American basketball coach (1927–2020)

John Elmer Erickson (June 19, 1927 – March 18, 2020) was an American basketball coach and executive who was the first general manager of the Milwaukee Bucks of the National Basketball Association (NBA). He was the losing Republican candidate for the U.S. Senate in Wisconsin in 1970.

==Background==
Erickson was born in Rockford, Illinois on June 19, 1927. He played on the Rockford East High School basketball and tennis teams. Erickson graduated from college in 1949 after being a Little All-American basketball player for Beloit College. He was the college's first player to score over 1000 points in a career that spanned three full seasons and two half seasons.
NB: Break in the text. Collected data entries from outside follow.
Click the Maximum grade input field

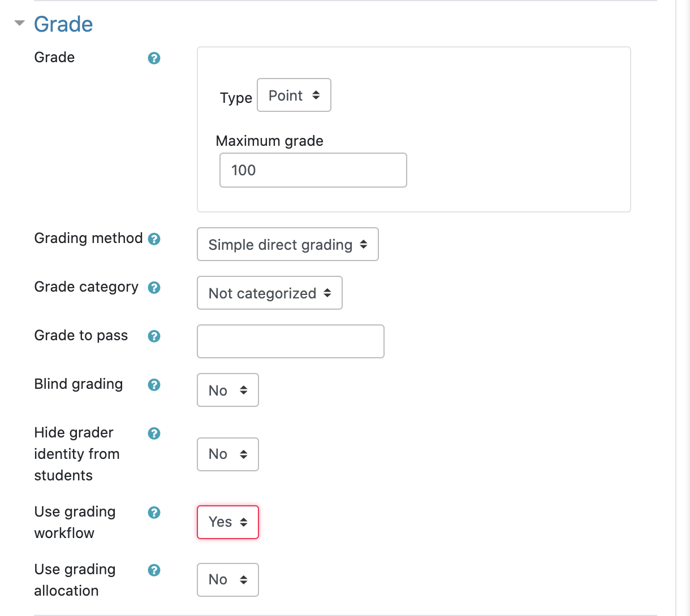coord(313,170)
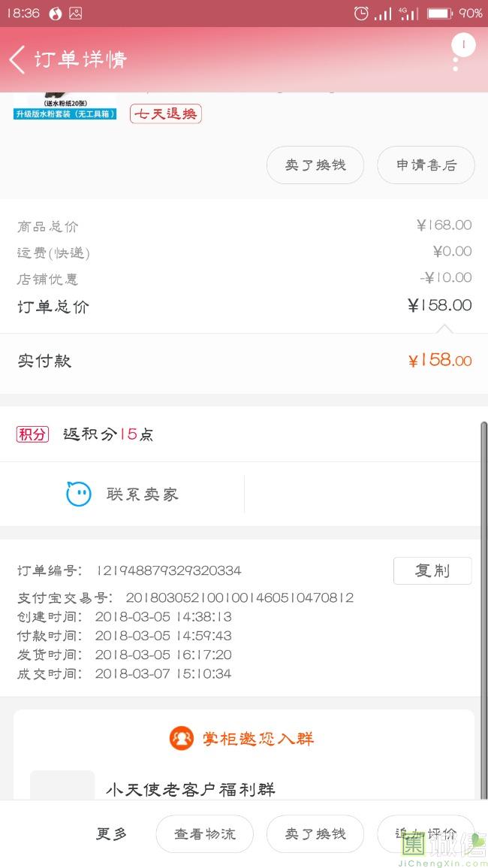Tap the picture notification icon in status bar

tap(75, 13)
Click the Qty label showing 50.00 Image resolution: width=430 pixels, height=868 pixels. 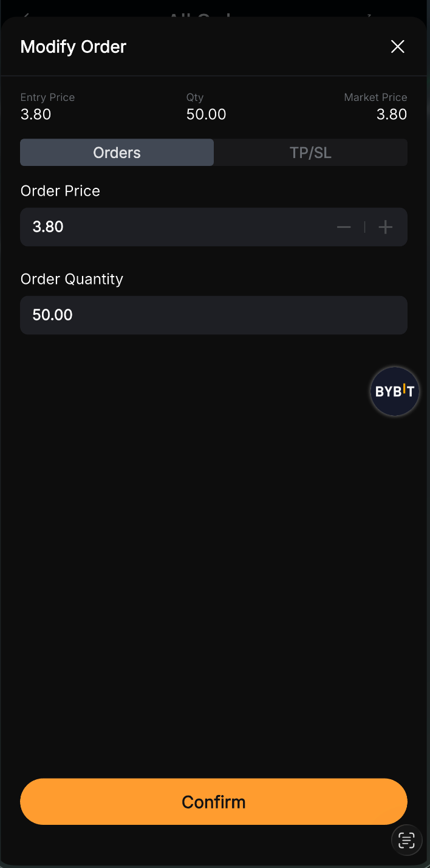coord(206,114)
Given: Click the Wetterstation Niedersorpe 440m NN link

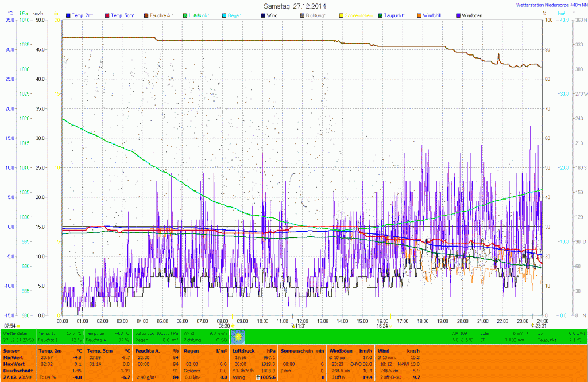Looking at the screenshot, I should point(547,5).
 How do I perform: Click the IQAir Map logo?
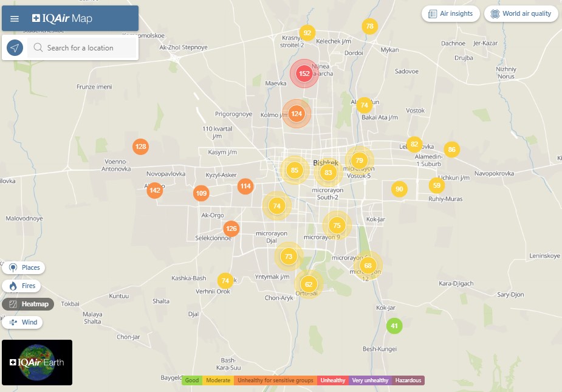click(x=63, y=19)
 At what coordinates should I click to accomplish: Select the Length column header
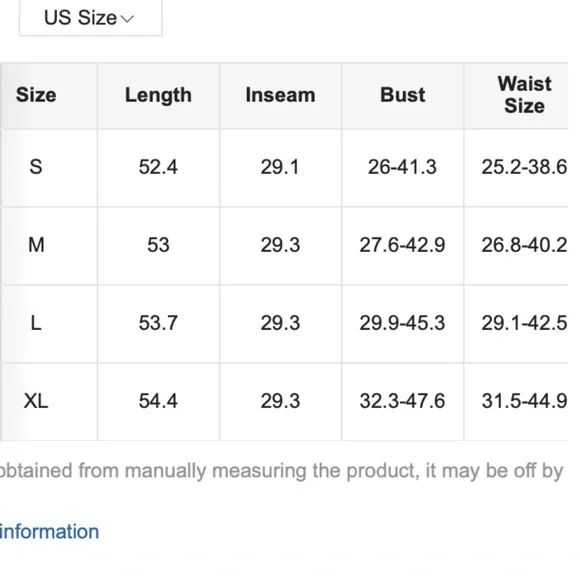point(158,95)
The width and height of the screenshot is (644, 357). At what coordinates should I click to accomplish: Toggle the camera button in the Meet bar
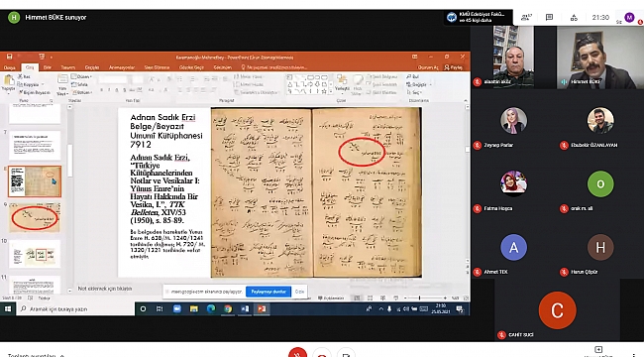322,354
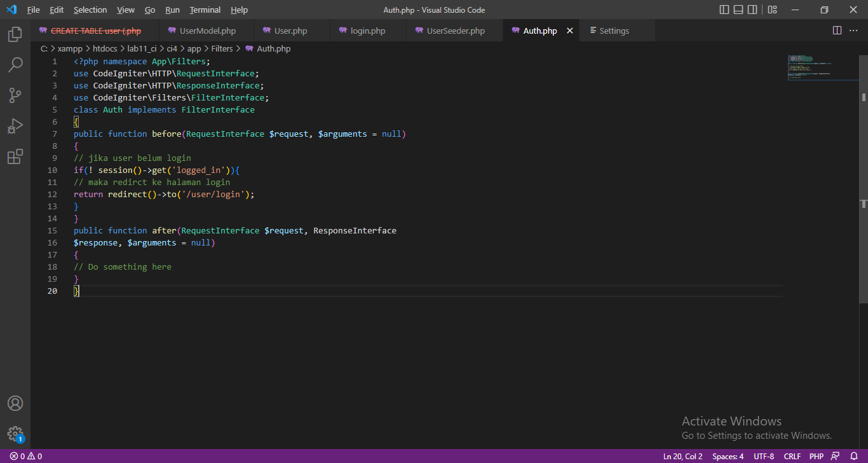Click the Run and Debug icon
This screenshot has width=868, height=463.
tap(15, 125)
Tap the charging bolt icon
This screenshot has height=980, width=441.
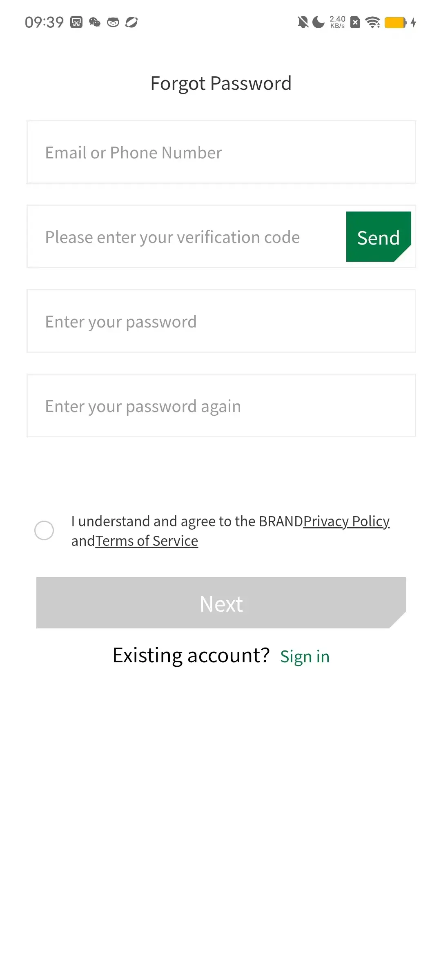pyautogui.click(x=414, y=22)
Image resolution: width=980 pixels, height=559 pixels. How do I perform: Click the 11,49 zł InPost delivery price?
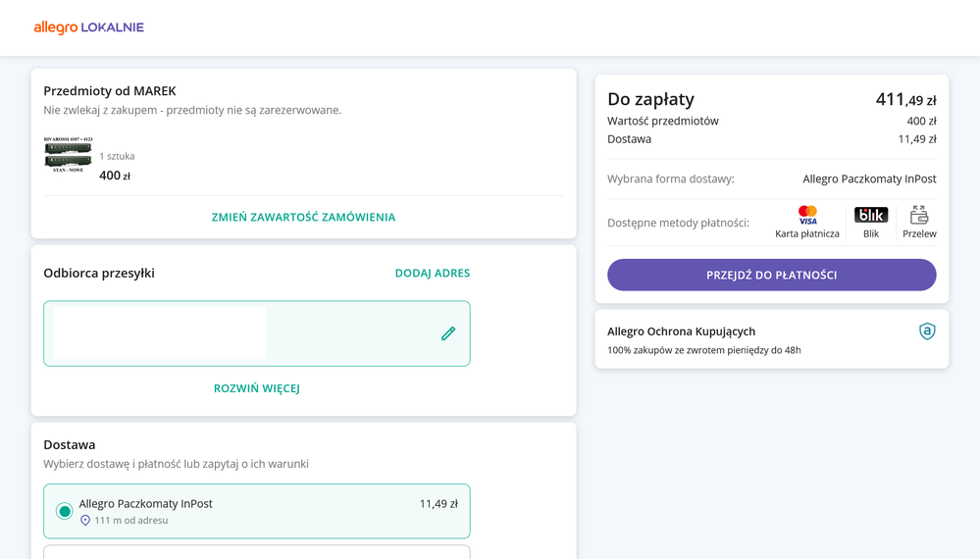pos(438,503)
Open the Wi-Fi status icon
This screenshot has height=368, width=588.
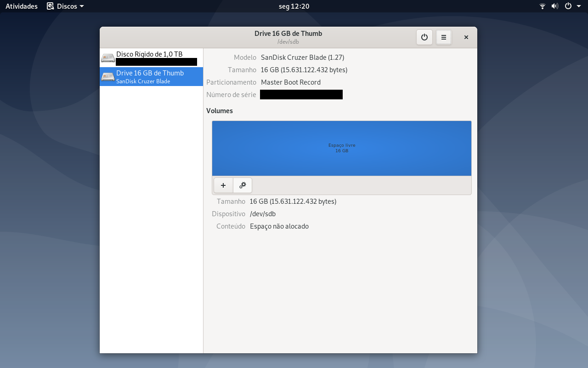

He also represented the college for three National Collegiate Athletic Association (NCAA) tennis tournaments. Erickson died on March 18, 2020, at the age of 92 in Tulsa, Oklahoma.

==Career==
After college, he coached high school basketball teams at Beloit, Wisconsin and Stevens Point, Wisconsin that advanced to the state competition. Erickson was drafted in 1953, serving for two years in the United States Army. He began coaching college basketball at Lake Forest College, compiling 34 wins and 38 losses for three seasons between 1955 and 1958. He served as an assistant coach for the University of Wisconsin–Madison for the 1958–59 season. The following year, he succeeded Bud Foster as head coach, and compiled a 100–114 record in nine seasons. His 1961 and 1962 teams finished second in the Big Ten Conference, the only times they would finish higher than fourth in Big Ten play from 1950 to 1998. His 1962 team upset an Ohio State team that was ranked number one at the time and led by Jerry Lucas and John Havlicek. He remained at Wisconsin until he was hired as the general manager of the Milwaukee Bucks expansion team on April 3, 1968.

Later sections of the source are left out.